外様大名ながら、大坂の豊臣方を抑える目的で要衝の地である伊賀・伊勢に配されたことから、将軍家康の信望の厚さがうかがえます。
高虎は入府から3年後の慶長16(1611)年に、自らの居城となる津城の大改修にようやく着手しています。これは「天下普請(ふしん)」と呼ばれる幕府の命による全国の城郭修理の指揮を執ることが多く、津城の改修が後回しになったためです。
お城公園となっている現在の津城跡を訪ねると、高虎による大改修の痕跡を確認できます。
まず、津城の顔となっているのが本丸北側の石垣です。ここには、北東隅の丑寅櫓(うしとらやぐら)と北西隅の戌亥(いぬい)櫓、そして両櫓をつなぐ多門櫓が建てられました。
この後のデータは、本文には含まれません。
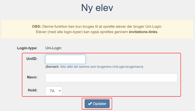Click the Opdater button

coord(97,104)
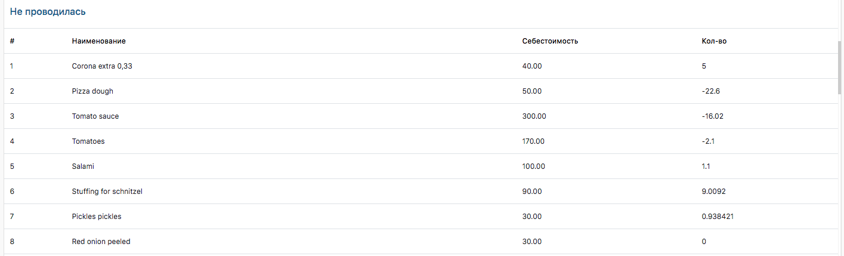This screenshot has width=844, height=256.
Task: Select the Tomatoes row name
Action: pyautogui.click(x=88, y=141)
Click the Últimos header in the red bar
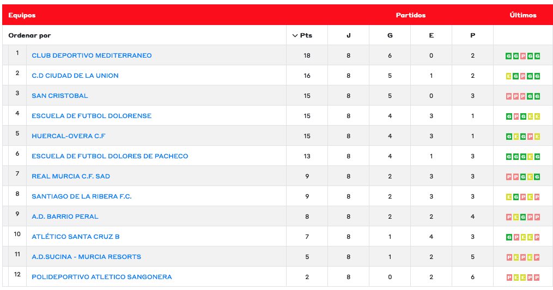This screenshot has height=290, width=553. [x=523, y=15]
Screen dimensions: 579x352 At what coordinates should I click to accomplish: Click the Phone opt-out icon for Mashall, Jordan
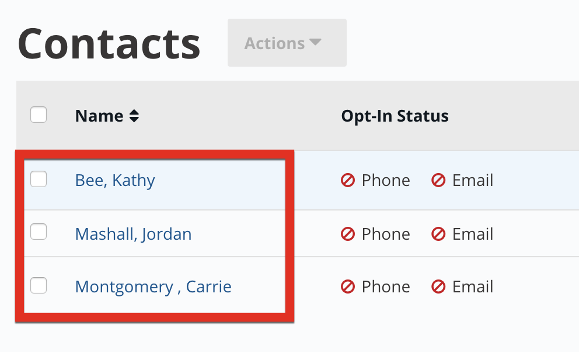pyautogui.click(x=347, y=234)
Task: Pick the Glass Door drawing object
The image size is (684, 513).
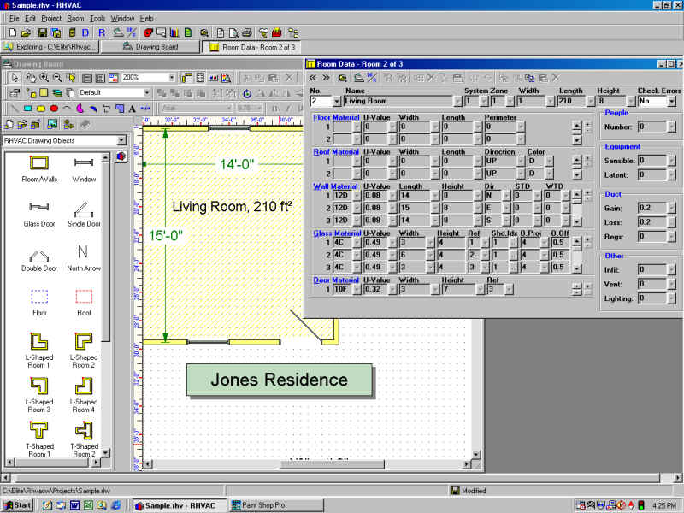Action: (38, 208)
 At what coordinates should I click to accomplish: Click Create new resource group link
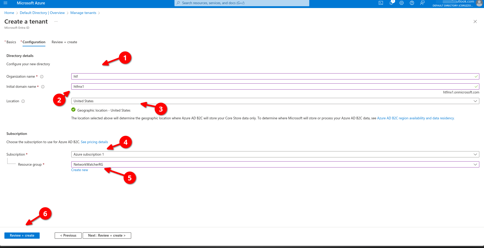(80, 170)
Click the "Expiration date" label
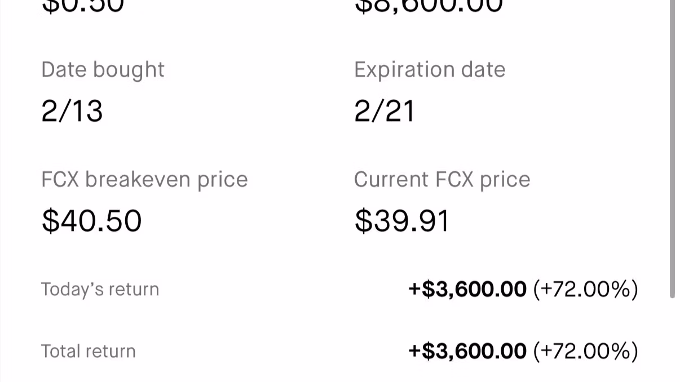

これらは高虎により新設されたもので、石垣の直線的な稜線が彼の築城術の特徴を示しており、その姿は明治初期に撮影された写真でも確認できます。
また、本丸南側には古い石垣の隅に石垣を継ぎ足したような痕跡を見ることができます。ここから東側に約30mを拡張したことがはっきりと確認できる場所で、本丸は東西・南北とも一辺が100mを越えるものとなりました。
高虎による大改修は本丸だけに限りません。本丸を囲む内堀は広大で、その最大幅は100m程度ありました。寛永期(1624年~1644年)に描かれた津城下絵図を見ると、本丸を中心にして内堀と外堀が「回」字状に整備され、その外側には城下町が形成されています。